Какие-то гг. издатели, заблагорассудившие скрыть свои имена под завесою неизвестности, вздумали инкогнито издать азбуку, что называется «на славу», — и для того выставили на ней имена гг. Греча и Востокова. Но несмотря на то, их азбука, «составленная по грамматикам гг. Греча и Востокова», недалеко ушла от всех бывших и сущих русских азбук. Все ее улучшения состоят во введении в азбуку того, что не относится к азбуке назначаемой для обучения детей грамоте. Так, например, за изображением прописных, строчных и скорописных (курсивных?) букв следует теория разделения букв на гласные, полугласные и согласные: предмет, совершенно непостижимый для ребенка, который едва успел различать буквы по начертанию и произношению! Затем следует «ба», «бя», «фя», «пю», «зю»*, «бря», «мря», «хря» и подобная тому дичь, бессмысленная, бесполезная и смешная... Скажут: «нельзя же без складов»; точно, нельзя — но только надобно, чтоб в примерах для складов был смысл и метода. В «Таблице складов для детских приютов», на которую мы ссылались выше, есть то и другое: там все склады суть слова и речения, выражающие понятия, а не бессмысленные звуки; притом они расположены по алфавиту, так что в каждом слове нет буквы, с которою бы ученик не встречался прежде.
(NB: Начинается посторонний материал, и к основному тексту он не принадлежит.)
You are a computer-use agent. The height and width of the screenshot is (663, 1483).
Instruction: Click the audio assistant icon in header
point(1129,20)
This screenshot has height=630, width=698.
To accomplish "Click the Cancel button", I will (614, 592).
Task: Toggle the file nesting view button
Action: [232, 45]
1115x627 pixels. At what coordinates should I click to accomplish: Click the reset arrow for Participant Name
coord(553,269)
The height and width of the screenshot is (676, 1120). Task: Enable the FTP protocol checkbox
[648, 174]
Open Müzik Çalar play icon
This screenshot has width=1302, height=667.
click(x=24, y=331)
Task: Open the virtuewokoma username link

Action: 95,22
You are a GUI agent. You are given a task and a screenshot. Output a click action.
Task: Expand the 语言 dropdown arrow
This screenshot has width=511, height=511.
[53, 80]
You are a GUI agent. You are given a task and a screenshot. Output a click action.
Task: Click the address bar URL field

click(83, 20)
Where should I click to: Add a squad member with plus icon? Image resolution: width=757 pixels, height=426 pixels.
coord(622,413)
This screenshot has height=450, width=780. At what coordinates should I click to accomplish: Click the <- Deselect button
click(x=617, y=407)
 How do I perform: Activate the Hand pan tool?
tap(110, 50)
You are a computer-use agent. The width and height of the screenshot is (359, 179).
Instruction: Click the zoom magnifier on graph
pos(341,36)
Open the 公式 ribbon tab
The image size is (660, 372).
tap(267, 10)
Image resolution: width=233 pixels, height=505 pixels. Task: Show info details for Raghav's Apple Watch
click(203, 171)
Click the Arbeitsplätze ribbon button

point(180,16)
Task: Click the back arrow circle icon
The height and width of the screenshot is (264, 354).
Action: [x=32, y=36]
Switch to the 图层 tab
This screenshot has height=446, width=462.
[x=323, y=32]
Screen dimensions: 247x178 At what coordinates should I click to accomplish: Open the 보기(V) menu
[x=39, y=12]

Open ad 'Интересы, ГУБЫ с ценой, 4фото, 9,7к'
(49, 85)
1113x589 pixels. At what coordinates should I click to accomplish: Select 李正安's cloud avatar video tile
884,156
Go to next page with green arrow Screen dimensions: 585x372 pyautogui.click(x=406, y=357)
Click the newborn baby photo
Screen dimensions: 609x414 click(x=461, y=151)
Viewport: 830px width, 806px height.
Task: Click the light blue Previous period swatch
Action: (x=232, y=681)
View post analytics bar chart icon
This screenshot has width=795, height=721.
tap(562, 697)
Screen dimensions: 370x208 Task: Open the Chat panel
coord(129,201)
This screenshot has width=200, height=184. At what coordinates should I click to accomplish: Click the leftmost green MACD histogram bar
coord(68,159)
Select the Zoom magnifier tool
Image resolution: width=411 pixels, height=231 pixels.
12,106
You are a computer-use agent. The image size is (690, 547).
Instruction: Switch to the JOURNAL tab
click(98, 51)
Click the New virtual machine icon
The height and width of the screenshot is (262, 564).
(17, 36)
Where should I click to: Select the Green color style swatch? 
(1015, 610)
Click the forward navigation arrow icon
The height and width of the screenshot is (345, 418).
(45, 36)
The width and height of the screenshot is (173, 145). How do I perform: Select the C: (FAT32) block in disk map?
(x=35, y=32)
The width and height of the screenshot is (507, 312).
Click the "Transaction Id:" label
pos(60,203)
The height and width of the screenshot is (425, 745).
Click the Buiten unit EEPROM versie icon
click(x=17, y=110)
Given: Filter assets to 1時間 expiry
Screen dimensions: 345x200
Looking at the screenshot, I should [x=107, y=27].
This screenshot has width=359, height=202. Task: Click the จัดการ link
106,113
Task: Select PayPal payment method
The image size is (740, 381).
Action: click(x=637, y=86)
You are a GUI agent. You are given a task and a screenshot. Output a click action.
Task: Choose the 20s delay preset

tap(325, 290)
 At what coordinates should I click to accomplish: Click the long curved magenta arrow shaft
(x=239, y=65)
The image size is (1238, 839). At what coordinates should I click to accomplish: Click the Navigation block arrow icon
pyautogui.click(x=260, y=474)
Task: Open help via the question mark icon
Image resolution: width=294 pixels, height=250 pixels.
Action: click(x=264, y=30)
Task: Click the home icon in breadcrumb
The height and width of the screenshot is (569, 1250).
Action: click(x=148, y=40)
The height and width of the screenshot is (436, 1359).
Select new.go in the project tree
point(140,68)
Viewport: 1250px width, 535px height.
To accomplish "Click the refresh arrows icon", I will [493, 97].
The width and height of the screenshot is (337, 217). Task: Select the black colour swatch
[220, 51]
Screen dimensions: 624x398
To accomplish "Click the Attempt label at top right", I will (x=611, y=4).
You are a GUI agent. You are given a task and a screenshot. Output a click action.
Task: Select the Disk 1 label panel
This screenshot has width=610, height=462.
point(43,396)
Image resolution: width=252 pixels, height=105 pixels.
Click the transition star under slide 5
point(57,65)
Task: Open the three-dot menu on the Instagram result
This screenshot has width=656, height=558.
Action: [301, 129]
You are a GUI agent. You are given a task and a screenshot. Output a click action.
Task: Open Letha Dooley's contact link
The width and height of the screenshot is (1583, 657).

За складами, в азбуке, «составленной по грамматикам гг. Греча и Востокова», следуют примеры для чтения, из которых первый глаголет: «Добрые дела никогда не остаются без вознаграждения» и пр... Не лучше ли учить детей любить добро для добра, безвозмездно, без спекуляций на благосостояние?..

Азбука оканчивается 55-ю страницею, а с 36-й начинается сокращение русской грамматики — род компиляции, состряпанной из убогих начал грамматики г. Греча. — Грамматики г. Востокова тут нет и тени; склонений три, спряжений также три, и потому им, а особенно спряжениям, никак нельзя выучиться. Да и странная мысль — составить грамматику из двух чужих грамматик, совершенно противоположных одна другой по началам!

520


* Исправленная опечатка. Было: "«зю,".